▸ Problem description:
Each entry below is to be written out exactly, and the pictures are to be left out.

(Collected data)
__________
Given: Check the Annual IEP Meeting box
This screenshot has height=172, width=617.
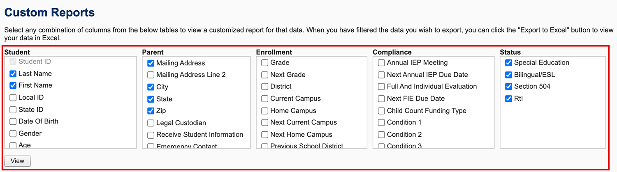Looking at the screenshot, I should point(382,63).
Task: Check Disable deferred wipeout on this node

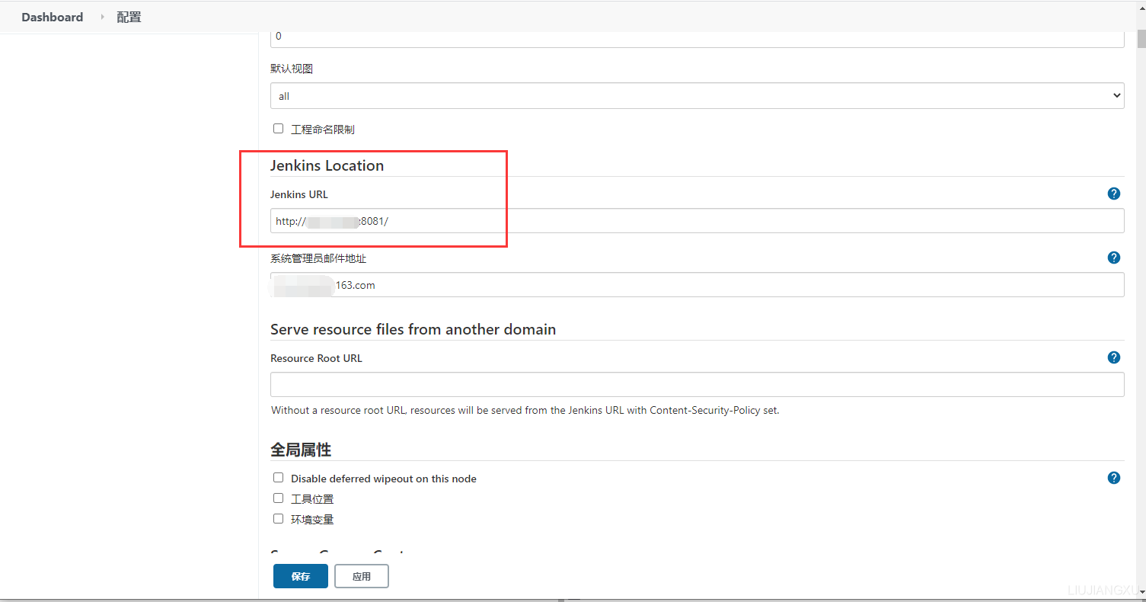Action: (x=279, y=478)
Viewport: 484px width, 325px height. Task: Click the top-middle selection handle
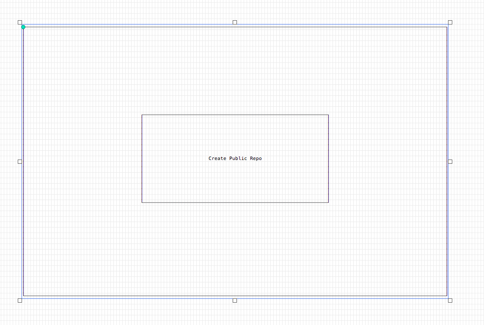[x=235, y=22]
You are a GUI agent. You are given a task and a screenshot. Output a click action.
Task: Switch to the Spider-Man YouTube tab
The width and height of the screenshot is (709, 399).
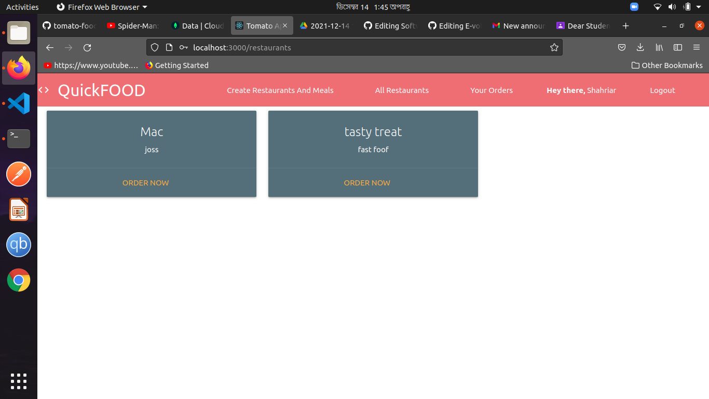132,25
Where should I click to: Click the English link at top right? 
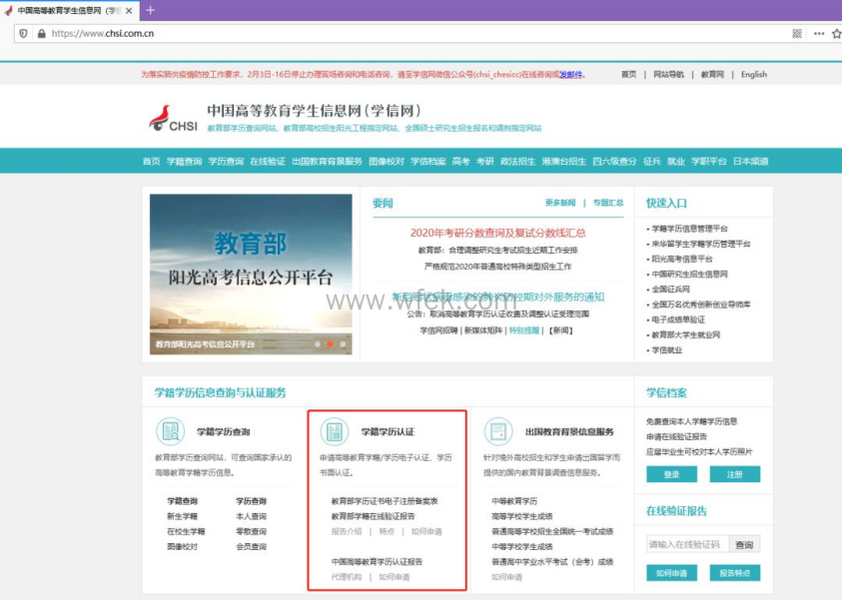click(x=755, y=74)
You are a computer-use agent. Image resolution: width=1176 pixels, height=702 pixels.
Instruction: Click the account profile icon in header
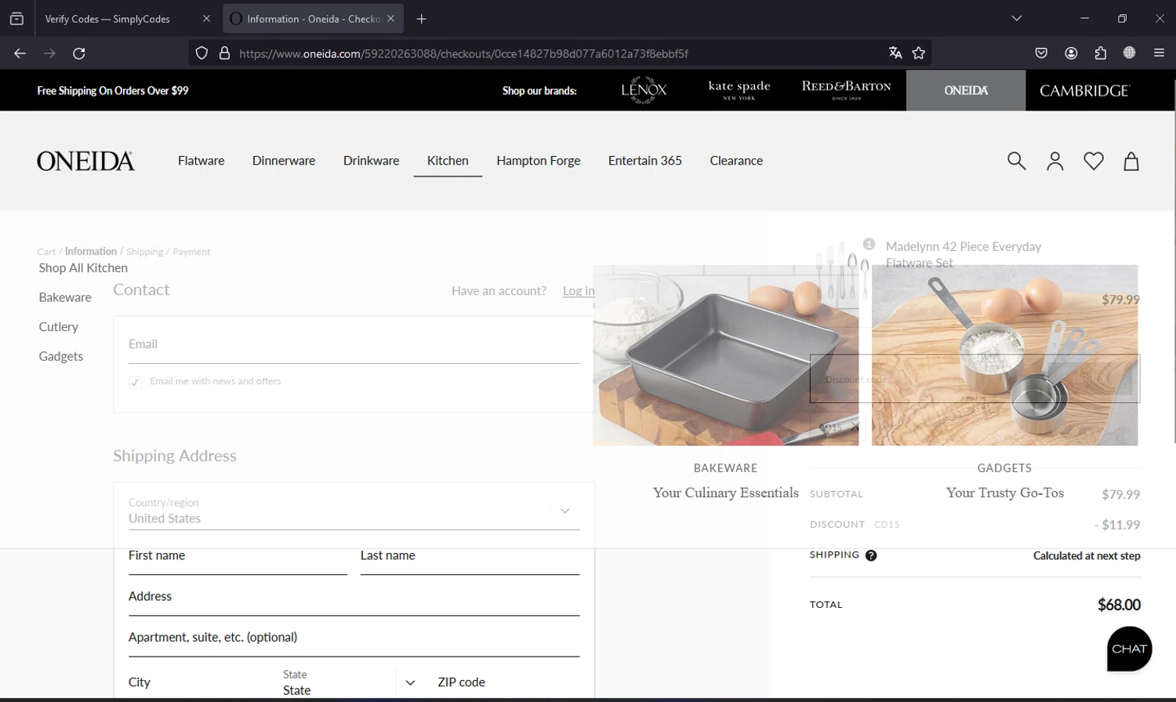[x=1054, y=161]
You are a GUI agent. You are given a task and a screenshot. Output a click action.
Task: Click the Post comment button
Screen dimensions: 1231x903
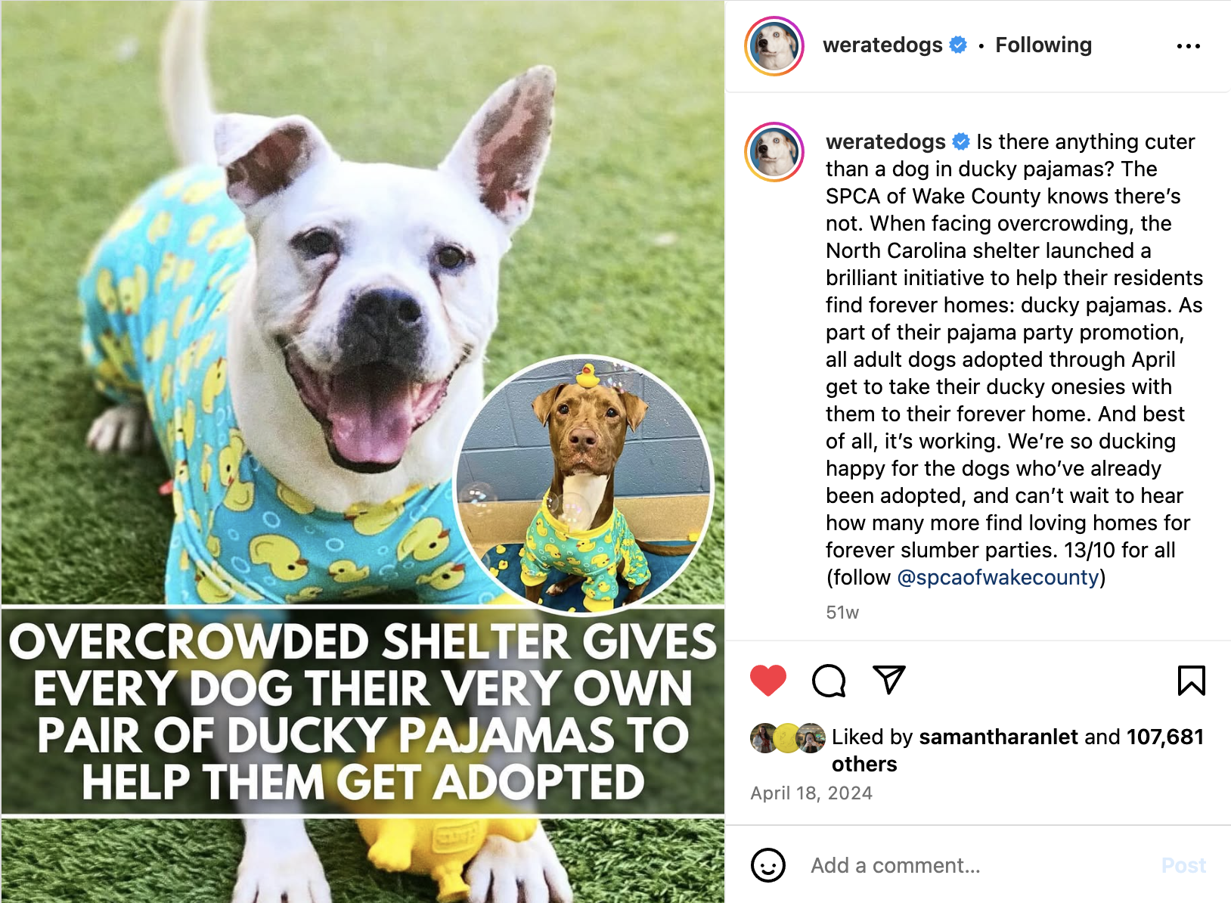(x=1183, y=865)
__________
▸ Expected answer:
Given: Check the Annual IEP Meeting box
This screenshot has height=172, width=617.
Looking at the screenshot, I should point(382,63).
Task: Check Disable deferred wipeout on this node

Action: (x=279, y=478)
Viewport: 484px width, 325px height. Task: Click the top-middle selection handle
[x=235, y=22]
You are a GUI agent. You are given a task and a screenshot. Output a click action.
Task: Switch to the Spider-Man YouTube tab
The width and height of the screenshot is (709, 399).
132,25
Where should I click to: Click the English link at top right? 
click(x=755, y=74)
You are a computer-use agent. Image resolution: width=1176 pixels, height=702 pixels.
Instruction: Click the account profile icon in header
[x=1054, y=161]
You are a GUI agent. You are given a task and a screenshot. Output a click action.
Task: Click the Post comment button
Screen dimensions: 1231x903
(x=1183, y=865)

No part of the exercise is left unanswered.